“How to Work and Get Along With Really Stupid People”
Company: University of New York in Prague, s.r.o.
Please don’t be offended by the title of this article! We don’t want to insult anyone, but for successful conflict management, we need to point out that there can be great differences between the way you think, present your ideas and intentions, and consider yourself…and the way that others feel, think, emote, or respond…to you.
It is easy to label people with whom you disagree as “stupid” or impaired in some way. This makes us all feel secure in our own ways of looking at things. It is an easy way to self-validate, and a convenient way to justify disregarding the opinions of others. Sometimes, and sadly, this leads us to eventually dismiss others as simply not worth our attention.

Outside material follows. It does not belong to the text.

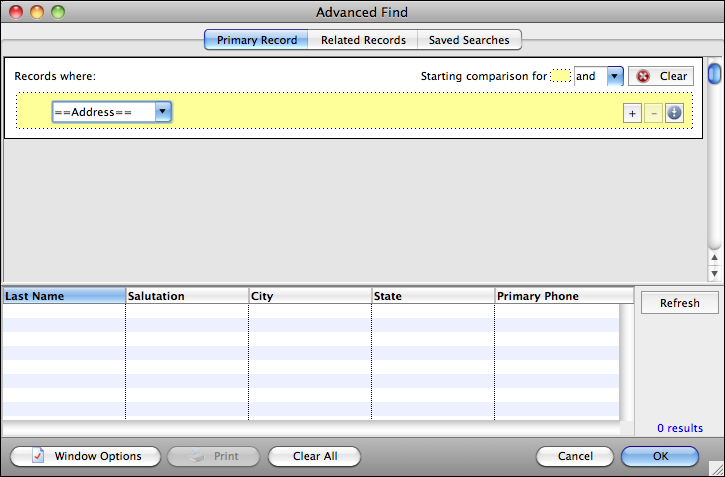The image size is (725, 477).
Task: Click the yellow comparison color swatch
Action: pos(561,76)
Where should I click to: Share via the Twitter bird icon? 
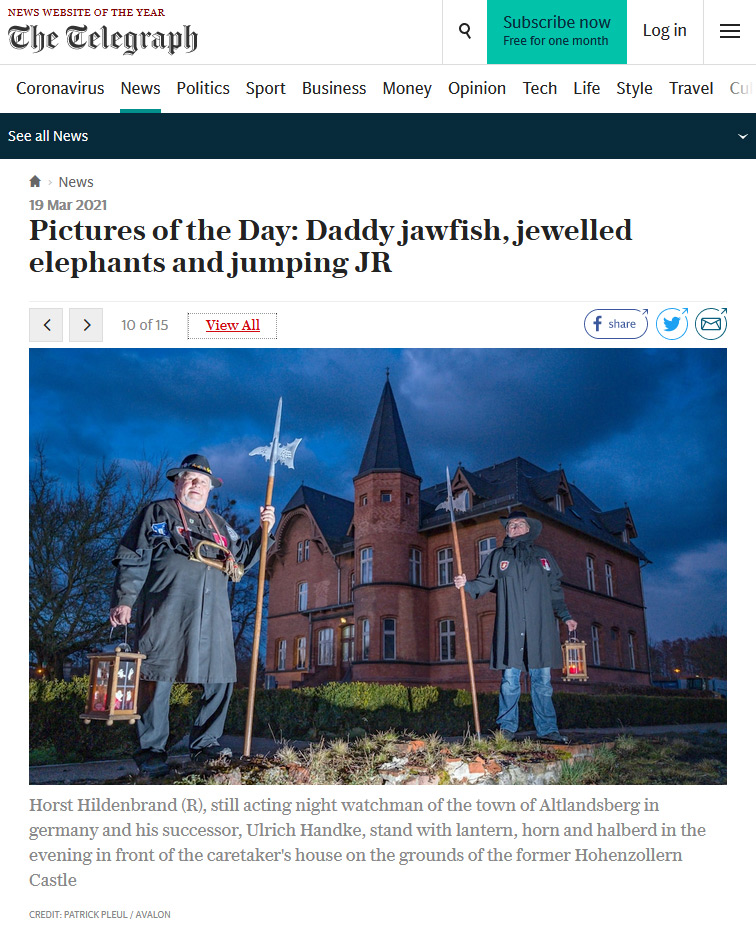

Although most educated people, and much of the body of research on this topic, would tend to indicate that our brains all work the same way, there are factors (neuroscience considerations, cultural differences, totality of experiences, environmental peer pressures, etc.) that lead each of us in different directions and to disagreements, sometimes to the point of unpleasantness. We see this increasingly today in the media as we watch representatives from varying political or social perspectives abuse each other in public, not considering how they (and we) could have possibly approached the person in a more agreeable manner.
This article presumes that none of us are “stupid.” Yes, we are different, but it IS possible – and desirable – to deal with difficult people without going to war. Laurie Ruettimann (https://www.tlnt.com/how-to-work-and-get-along-with-really-stupid-people/) offers some alternative approaches and actions that we might want to consider – to give ourselves cause for pause – before we start to look upon our tormentors as “stupid” and treat them accordingly:
- Smile, pause, and breathe: This simple compound action tends to sap the immediate response of your interlocutor. Your lack of a quick confrontational reaction might drop the level of tension.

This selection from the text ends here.